The architecture of governance: the structure of democracy

Public lecture hosted by LSE Cities in partnership with Canadian Centre for Architecture

Professor Jerry Frug argues that the organisation of democratic government, and in particular, the relationship between local and national governments, should be viewed as a structure. This structure has its own design, or architecture, and there are a number of alternative designs currently in vogue around the world. These designs can be analyzed and critiqued like any structural design.
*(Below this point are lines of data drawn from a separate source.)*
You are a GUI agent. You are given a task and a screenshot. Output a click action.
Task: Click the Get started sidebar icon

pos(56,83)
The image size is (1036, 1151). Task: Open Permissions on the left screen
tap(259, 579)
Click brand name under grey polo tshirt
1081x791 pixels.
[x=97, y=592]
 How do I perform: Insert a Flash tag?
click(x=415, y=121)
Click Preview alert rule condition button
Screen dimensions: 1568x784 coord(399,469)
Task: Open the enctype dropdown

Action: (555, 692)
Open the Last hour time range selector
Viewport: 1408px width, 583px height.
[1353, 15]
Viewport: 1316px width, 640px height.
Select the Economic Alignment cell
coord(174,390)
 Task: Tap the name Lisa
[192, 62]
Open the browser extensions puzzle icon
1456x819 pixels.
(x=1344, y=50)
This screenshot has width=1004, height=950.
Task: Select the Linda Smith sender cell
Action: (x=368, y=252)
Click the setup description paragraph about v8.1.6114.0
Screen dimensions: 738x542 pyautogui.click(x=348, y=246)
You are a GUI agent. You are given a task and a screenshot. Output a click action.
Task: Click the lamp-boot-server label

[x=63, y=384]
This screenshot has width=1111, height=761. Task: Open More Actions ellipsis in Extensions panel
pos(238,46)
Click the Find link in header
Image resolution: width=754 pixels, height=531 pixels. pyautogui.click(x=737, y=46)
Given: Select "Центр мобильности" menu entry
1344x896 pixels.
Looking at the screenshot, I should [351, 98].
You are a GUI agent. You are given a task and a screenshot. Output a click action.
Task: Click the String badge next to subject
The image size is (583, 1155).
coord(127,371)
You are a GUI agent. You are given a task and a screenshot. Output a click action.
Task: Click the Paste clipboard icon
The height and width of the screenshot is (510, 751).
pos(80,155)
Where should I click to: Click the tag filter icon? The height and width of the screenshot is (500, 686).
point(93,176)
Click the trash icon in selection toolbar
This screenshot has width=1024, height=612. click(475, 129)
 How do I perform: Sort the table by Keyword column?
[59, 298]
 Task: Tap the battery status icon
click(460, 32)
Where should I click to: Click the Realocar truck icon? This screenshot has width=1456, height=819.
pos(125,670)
The lecture offered a new way of thinking about alternative structures and will propose ideas for improving the current way we organize democratic government.

Profiles

    Gerald Frug

    Louis D. Brandeis Professor of Law at Harvard Law School

    Richard Sennett

    Richard Sennett is Professor of Sociology at the London School of Economics and Political Science, and University Professor of the Humanities at New York University. His research interests include the relationship between urban design and urban society, urban family patterns, the urban welfare system, the history of cities and the changing nature of work. His books include The Craftsman (2008), The Culture of the New Capitalism (Yale, 2006), Respect: The Formation of Character in an Age of Inequality (Penguin, 2003), The Corrosion of Character (1998), Flesh and Stone (1994) and The Fall of Public Man (1977). He is a fellow of the American Academy of Arts and Sciences, the Royal Society of Literature, the Royal Society of the Arts and the Academia Europea. He is past President of the American Council on Work and the former Director of the New York Institute for the Humanities. Recent honours and awards include The Schocken Prize, 2011; Honorary Doctorate from Cambridge University, 2010; The Spinoza Prize, 2010; The Tessenow Prize, 2009; The Gerda Henkel Prize, 2008; The European Craft Prize, 2008; and The Hegel Prize, 2006.